Czasem trudno wypowiedzieć umowę
W praktyce zdarza się, i to wcale nierzadko, że podwładny, który ma być zwolniony, dowiaduje się o tym jeszcze przed wręczeniem wypowiedzenia. Chcąc się ratować, idzie na zwolnienie lekarskie.
Dzięki temu zyskuje na czasie i opóźnia chwilę otrzymania wypowiedzenia.

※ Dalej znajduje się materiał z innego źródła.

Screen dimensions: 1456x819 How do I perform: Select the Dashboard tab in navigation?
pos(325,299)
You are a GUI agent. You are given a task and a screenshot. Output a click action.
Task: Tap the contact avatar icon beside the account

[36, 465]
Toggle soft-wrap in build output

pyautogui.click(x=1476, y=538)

Przy angażu na czas nieokreślony z trzymiesięcznym okresem wypowiedzenia przesunięcie momentu skutecznego wręczenia przez szefa oświadczenia o rozwiązaniu umowy z 29 listopada na 1 grudnia spowoduje, że pracownik zostanie w firmie do końca kwietnia, a nie do ostatniego dnia marca.

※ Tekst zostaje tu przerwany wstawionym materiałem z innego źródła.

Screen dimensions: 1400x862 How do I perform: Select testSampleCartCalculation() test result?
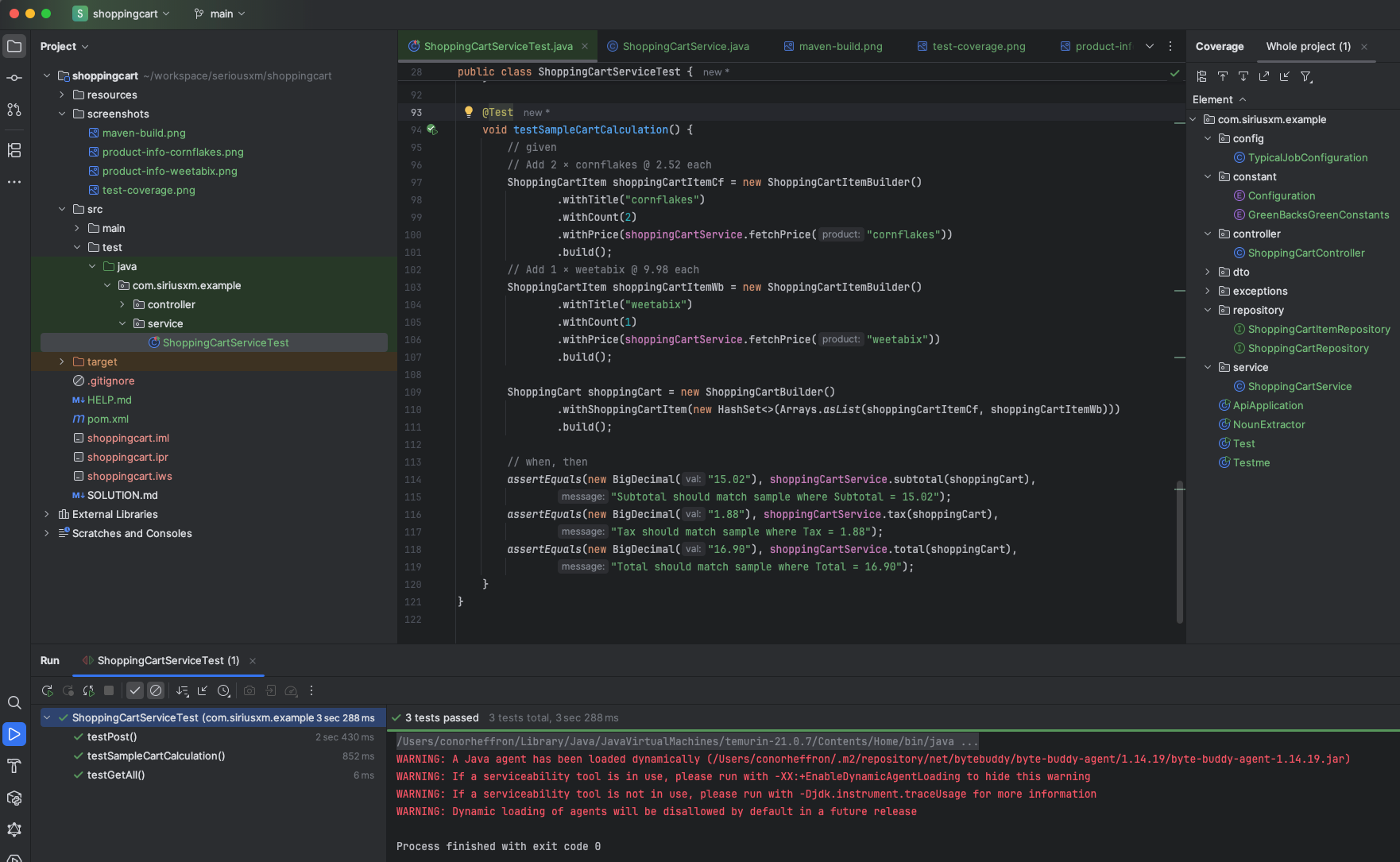pos(156,756)
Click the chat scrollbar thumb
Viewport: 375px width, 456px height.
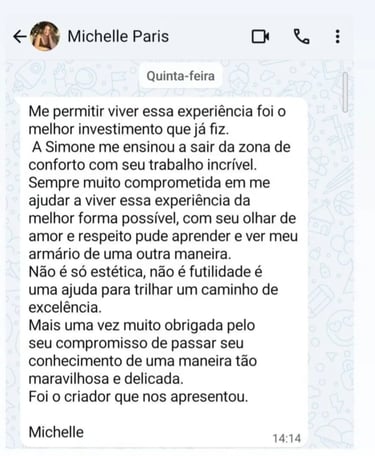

Pamiętajmy jednak, że pracodawca ma prawo rozwiązać umowę, gdy w chwili wręczania wypowiedzenia pracownik był gotów do świadczenia pracy. Jeśli więc w czasie zwolnienia lekarskiego podwładny zjawi się w firmie i rozpocznie zwykłą pracę, to nie jest już chroniony przez prawo. Podobnie będzie, gdy już po otrzymaniu wypowiedzenia pójdzie do lekarza i uzyska zwolnienie na ten dzień i dni po nim następujące.